Shortly after the discovery of phages as lytic agents of bacteria by Twort in 1915 and by d'Herelle in 1917, the investigation of their use for treating bacterial infections, which is typically referred to as phage therapy, began. Various phages are active against bacteria of many diseases in plants and animals, such as mammals. Phages that are active against bacteria which cause human diseases, such as anthrax, bronchitis, diarrhea, scarlet fever, typhus, cholera, diphtheria, gonorrhea, paratyphus, bubonic plague osteomyclitis, and other bacterially induced diseases, are known. While many in the art were initially convinced of the efficacy of phage therapy, particularly in controlling cholera, many phages were ineffective for in vivo treatment. It was believed that such ineffectiveness was due to the inactivation of phage by the host's immune system when administered parenterally, denaturation by gastric juices when taken orally, and the rapid emergence of phage-resistant bacterial mutants.

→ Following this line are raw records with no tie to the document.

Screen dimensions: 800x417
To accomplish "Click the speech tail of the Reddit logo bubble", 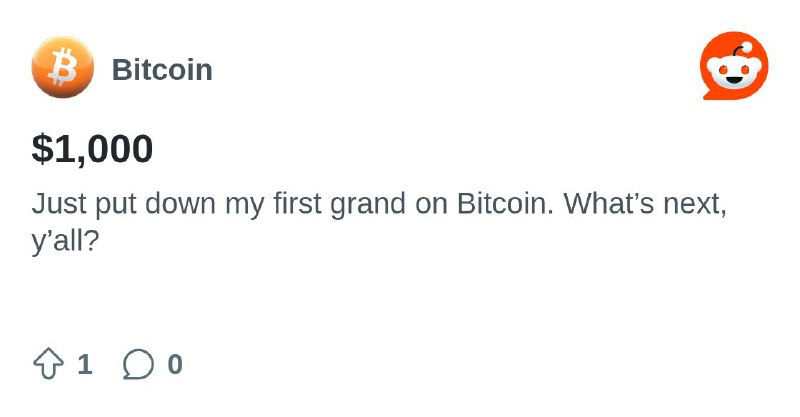I will 709,95.
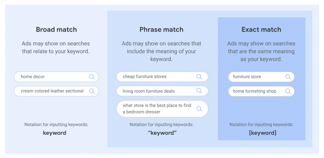Click the magnifier for "home furnishing shop"
The height and width of the screenshot is (158, 324).
[288, 91]
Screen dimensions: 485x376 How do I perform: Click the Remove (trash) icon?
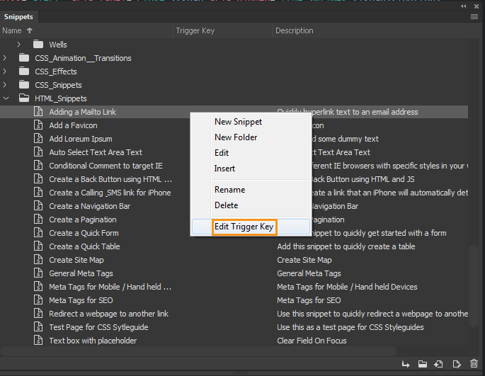474,364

With the introduction and use of antibiotics, and their initial effectiveness in controlling bacterial diseases, much of the research for using phages as therapeutic agents ceased. Recently, phage therapy was successfully employed to treat nosocomial infections caused by antibiotic-resistant bacteria and certain opportunistic pathogens, namely, pyogenic infections and septicemias, especially staphylococcal, but also pseudomonads, enterobacteria (E. coli, Klebsiella, Protius, Providencia, Serratia), injuries (infected wounds and burns, postoperative infections, osteomyelitis), diseases of the skin and subcutaneous tissue (furunculosis, abscesses, acute lymphangitis, decubitus ulcers), urinary infections (chronic cystitis and pyelonephritis), respiratory diseases (sinusitis, mucopurulent bronchitis, pleuritis) and other diseases, for example, infantile diarrhea caused by enteropathogenic E. coli (7,8). In treating bacterial infections, phages may be administered orally in liquids, tablets and capsules, topically by aerosols and direct application, and intravenously. Phage therapy was conducted alone and in combination with antibiotics. Phages were also used as antiseptics, including uses such as disinfecting operating rooms, surgical instruments and lesions on patients, and medical care professionals.

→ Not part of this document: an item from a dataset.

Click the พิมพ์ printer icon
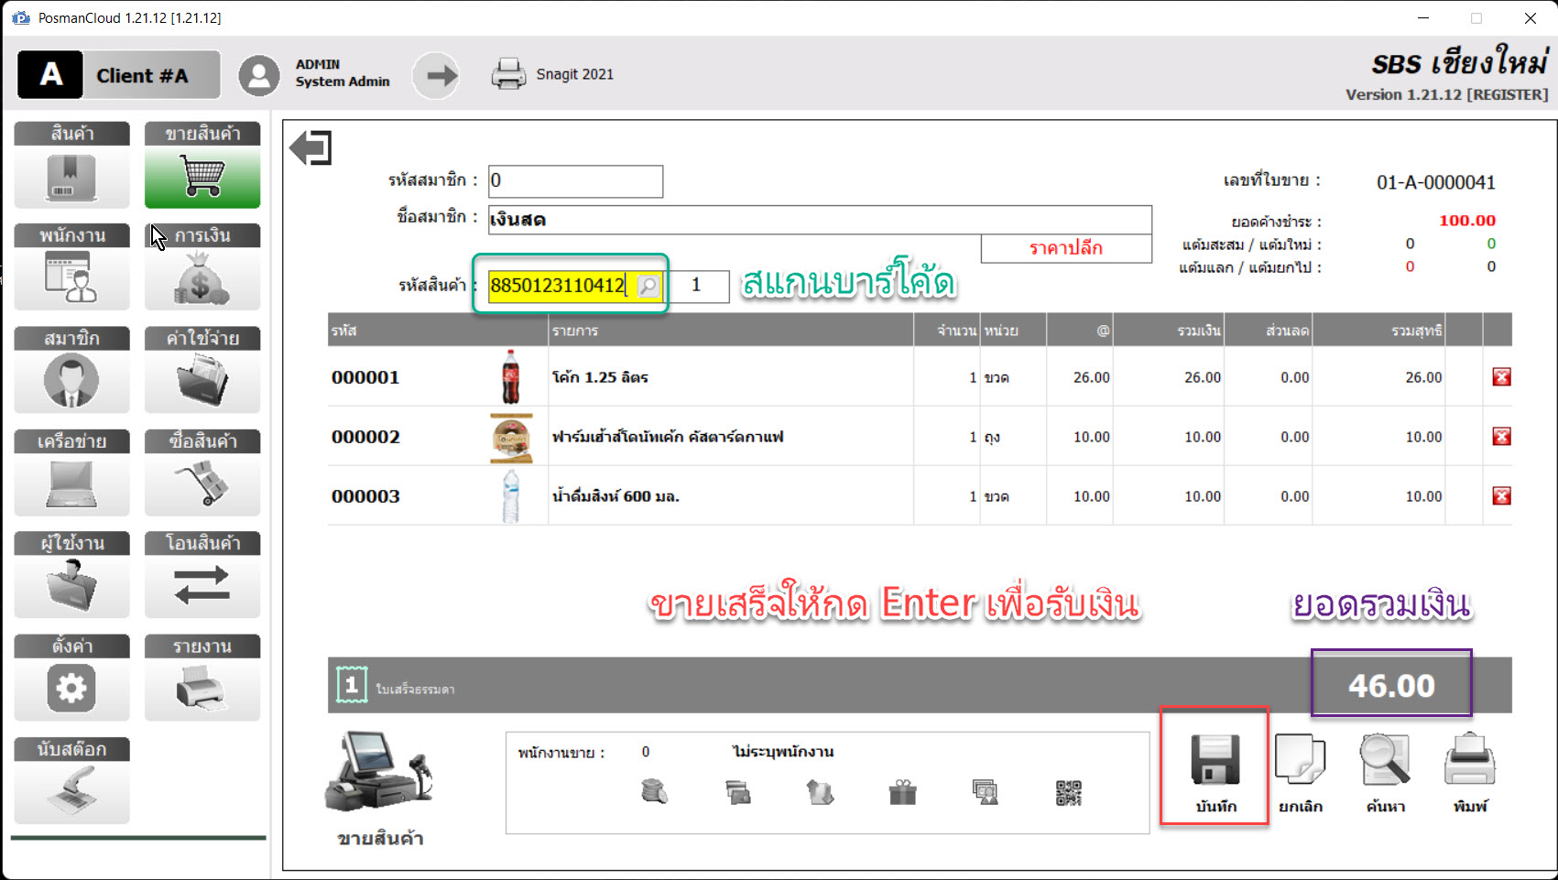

Microorganisms such as bacteria can develop phage-resistant strains, however. Thus, phage therapy (or virus therapy for non-bacterial microorganisms) is somewhat undesirable from the standpoint that virus-resistant strains of a target strain of microorganism may persist in an infected host that is being treated, or in any other treated environment.

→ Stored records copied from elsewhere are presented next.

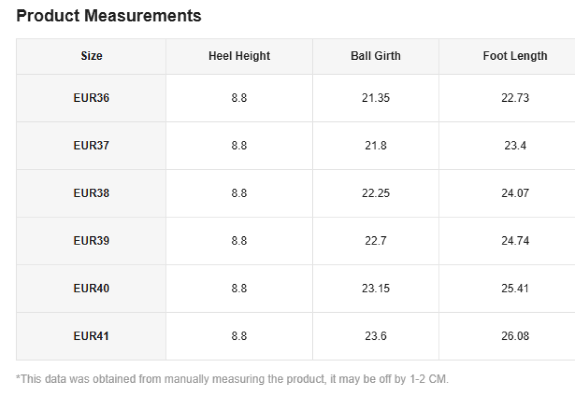Click EUR41 foot length value 26.08
The height and width of the screenshot is (410, 575).
[x=515, y=336]
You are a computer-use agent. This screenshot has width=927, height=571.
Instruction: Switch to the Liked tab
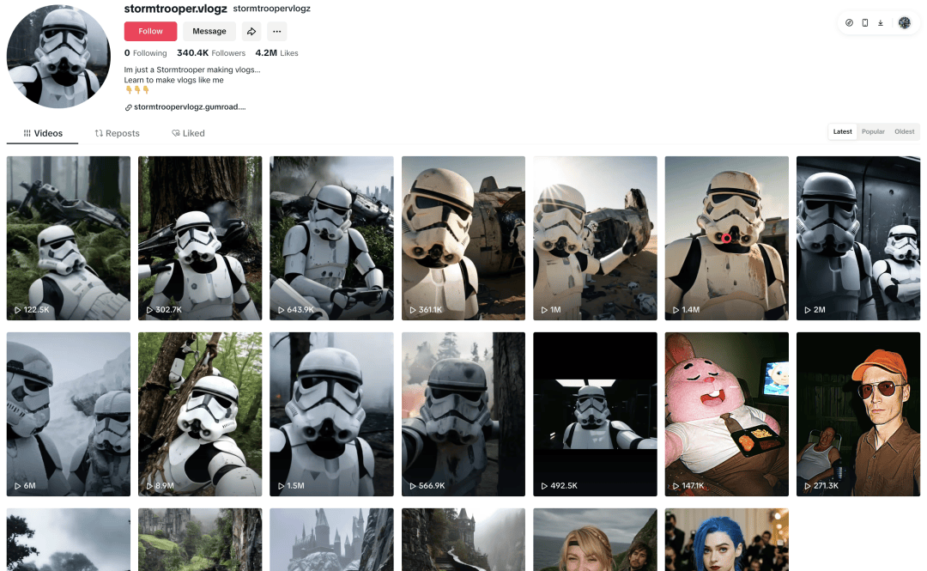pyautogui.click(x=188, y=133)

Conversely, many beneficial microorganism populations are threatened by viruses that will interfere with the beneficial properties of such microorganisms. Exemplary beneficial processes that are facilitated by microorganisms include industrial fermentation (e.g., in making food products), bioremediation of toxic chemicals, pollutants, and other undesirable substances, leaching of metals from low grade ores, extraction of petroleum and related products from shale, and drug manufacture. The efficiency of many beneficial processes is degraded by the ubiquitous nature of many viruses that will attack the microorganisms that facilitate these processes.
Thus, a need exists for an alternative method of controlling, reducing, or eliminating microorganism populations, which method addresses the ever-increasing emergence of antimicrobial resistance and the virus-resistance of microorganisms. A need also exists for a treatment which selects and destroys undesirable microorganisms while permitting beneficial microorganisms to survive. A need also exists for providing virus-resistant beneficial microorganisms.